The South Australian Derby is a South Australian Jockey Club Group 1 Thoroughbred horse race for three-year-olds, at set weights, run over a distance of 2,500 metres at Morphettville Racecourse in Adelaide, Australia during the SAJC Autumn Carnival.

History
The inaugural running of the race was on 5 January 1860 at Thebarton Racecourse which is located today in Mile End. The race was called The Thebarton Derby and had stakes of 100 sovereigns with an additional sweep of 10 sovereigns with a forfeit of 2 sovereigns.
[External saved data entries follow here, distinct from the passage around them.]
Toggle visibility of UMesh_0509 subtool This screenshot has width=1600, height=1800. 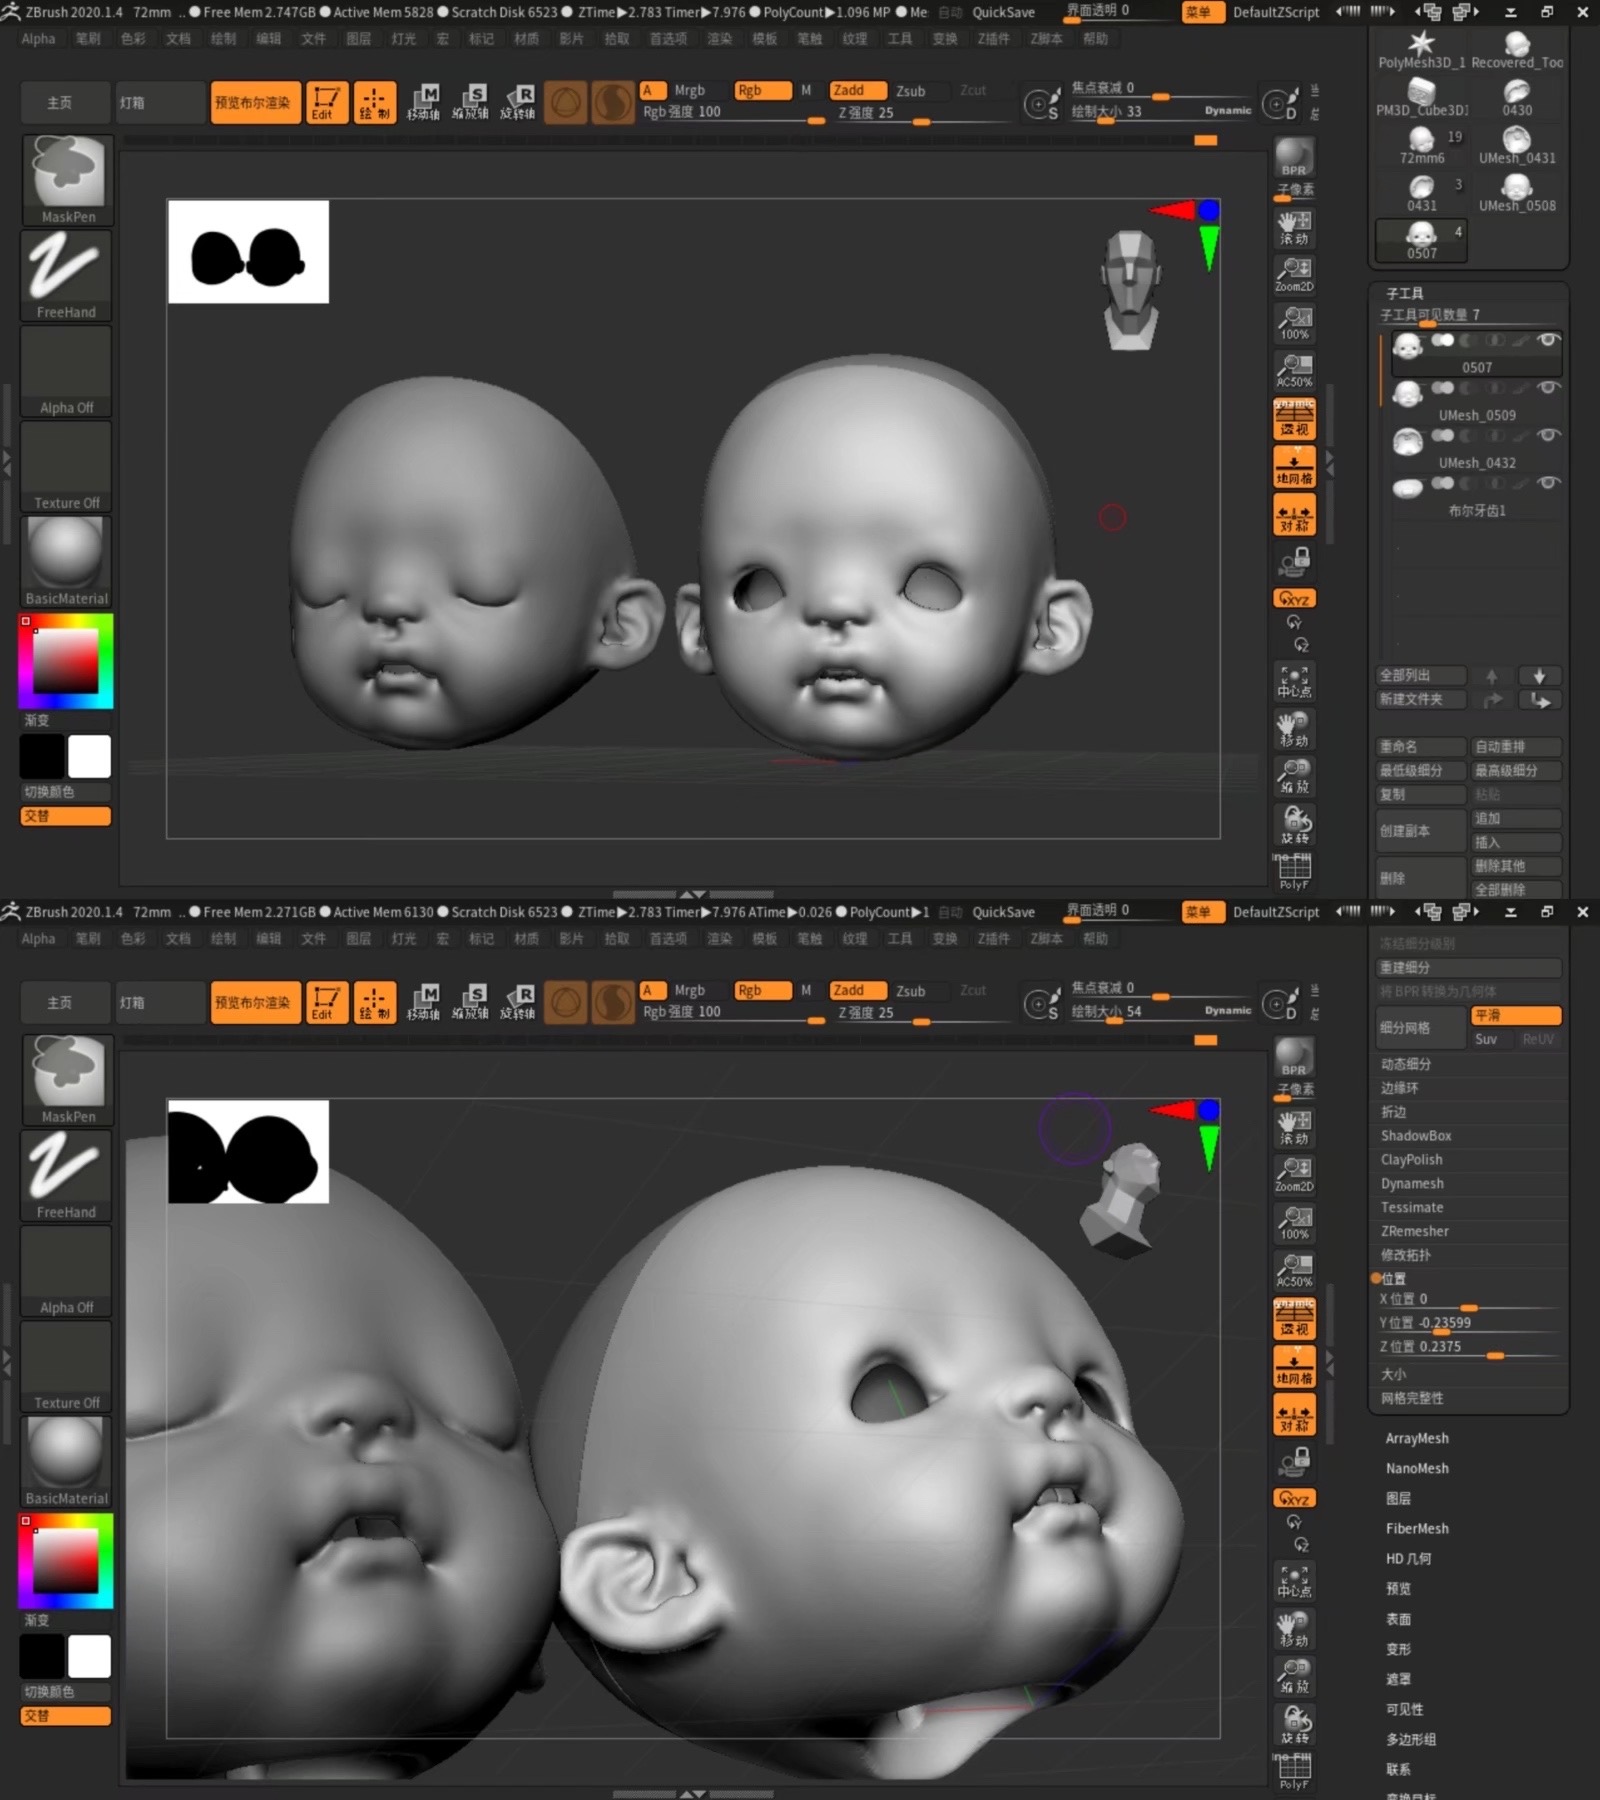click(x=1548, y=388)

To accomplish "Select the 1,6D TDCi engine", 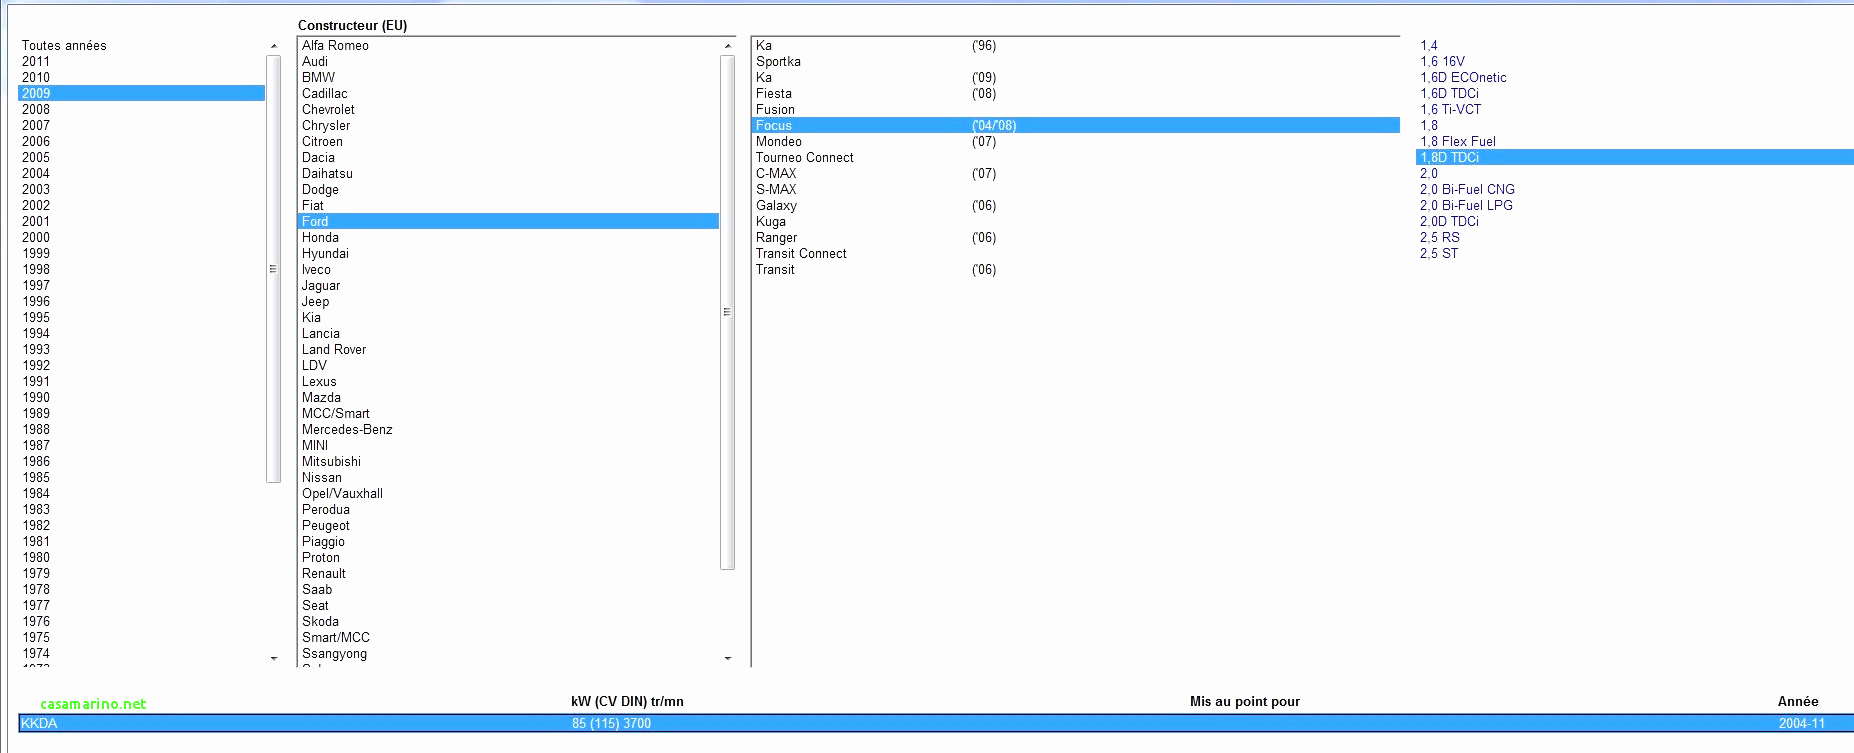I will [1449, 93].
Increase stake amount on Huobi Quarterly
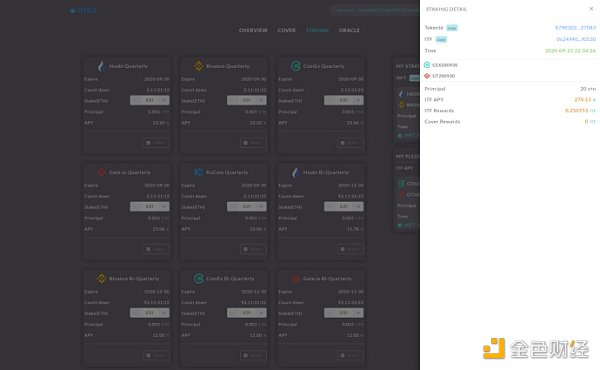Image resolution: width=600 pixels, height=370 pixels. tap(165, 100)
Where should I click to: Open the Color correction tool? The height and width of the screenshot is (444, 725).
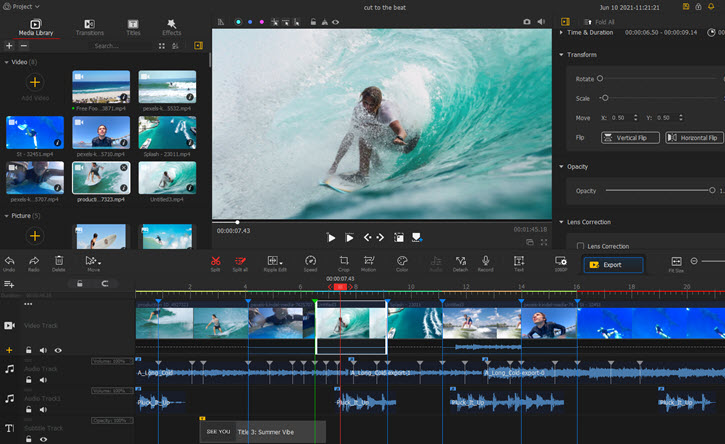tap(402, 260)
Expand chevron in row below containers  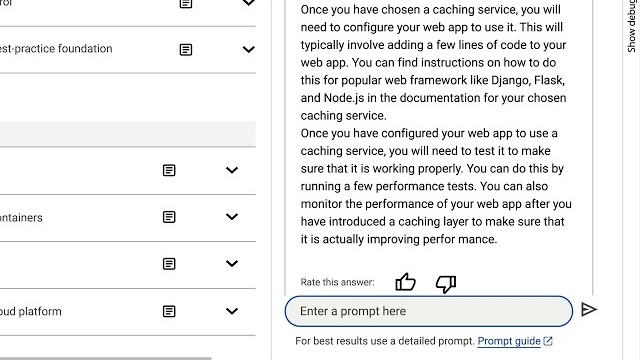coord(232,264)
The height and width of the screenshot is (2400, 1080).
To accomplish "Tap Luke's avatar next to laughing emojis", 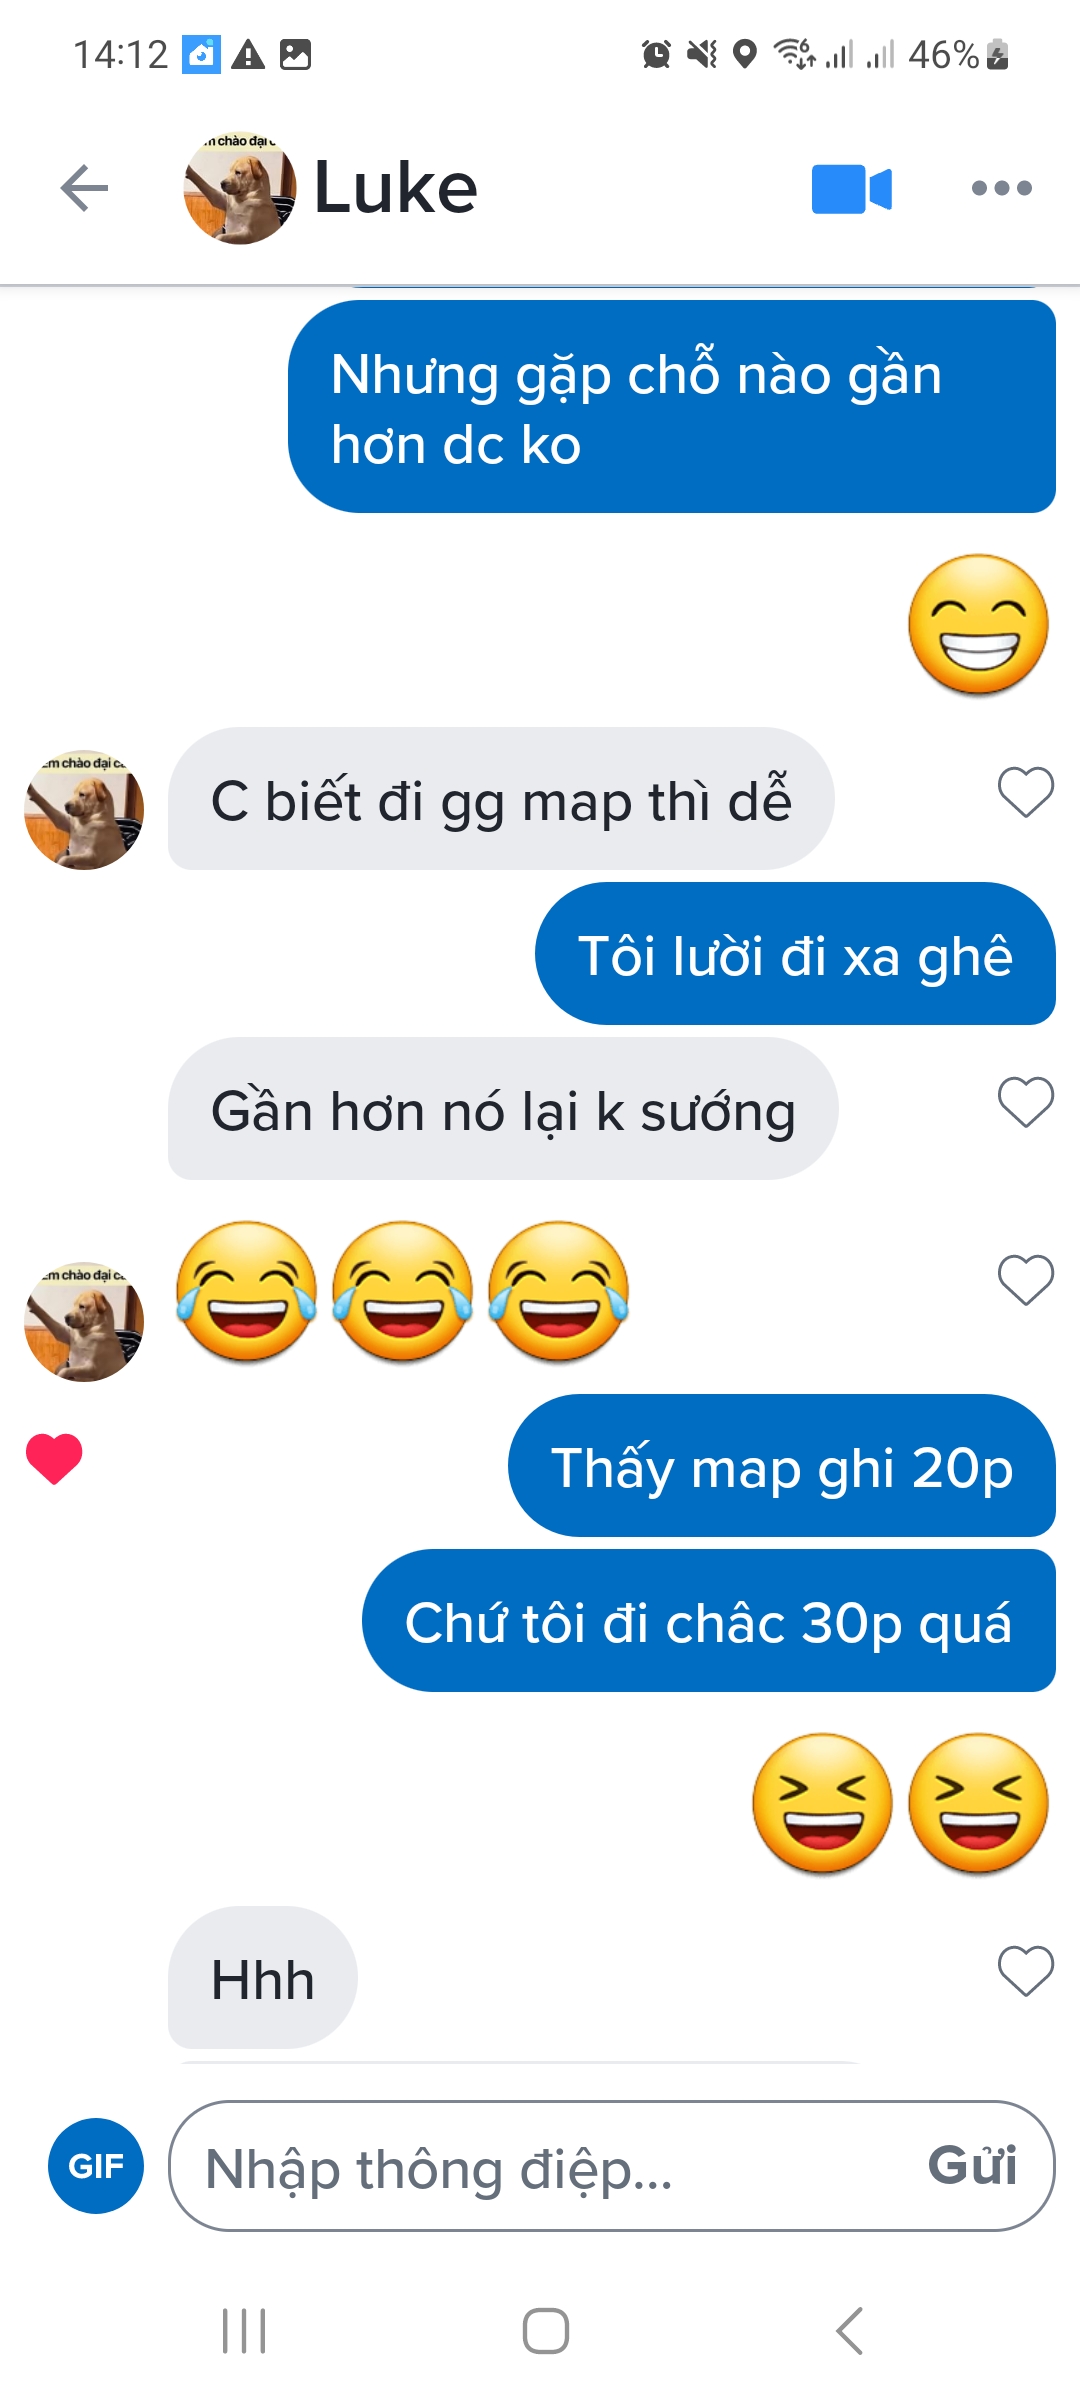I will point(84,1322).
The race was won by the famous colonial pastoralist C.B. Fisher's, four-year-old mare Midnight who carried 8 stone 10 pounds and ridden by jockey Simpson in a time of 2:54.

By 1862 the race was simply known as The Derby and in 1866 the Summer meet was held before Christmas Day. For a period of seven years between 1869 and 1875 the race was not held. When the race was resumed in 1876 it was held at Morphettville Racecourse and it was held in September during the SAJC Spring meeting.

The early winner Tim Whiffler is not to be confused with the 1867 Melbourne Cup winner of the same name.

The race attracted many fine horses who would later excel in other prestigious races around the country. 1880 saw The Assyrian, a son of Countryman (GB) win the race and two years later win the Melbourne Cup.

1903 saw the simply named F.J.A. prevail and the son of Wallace would also win a VRC Derby, Toorak Handicap and The All Aged Stakes.

1961 winner Gatum Gatum also went on to win the Melbourne Cup in 1963 while the 1972 winner Dayana was a Perth Cup winner in 1973.

Subzero won the race in 1992 and he would win the Melbourne Cup on a wet track the next season, and also the G1 Adelaide Cup.

The 2009 winner Rebel Raider succeeded after earlier he won the VRC Derby.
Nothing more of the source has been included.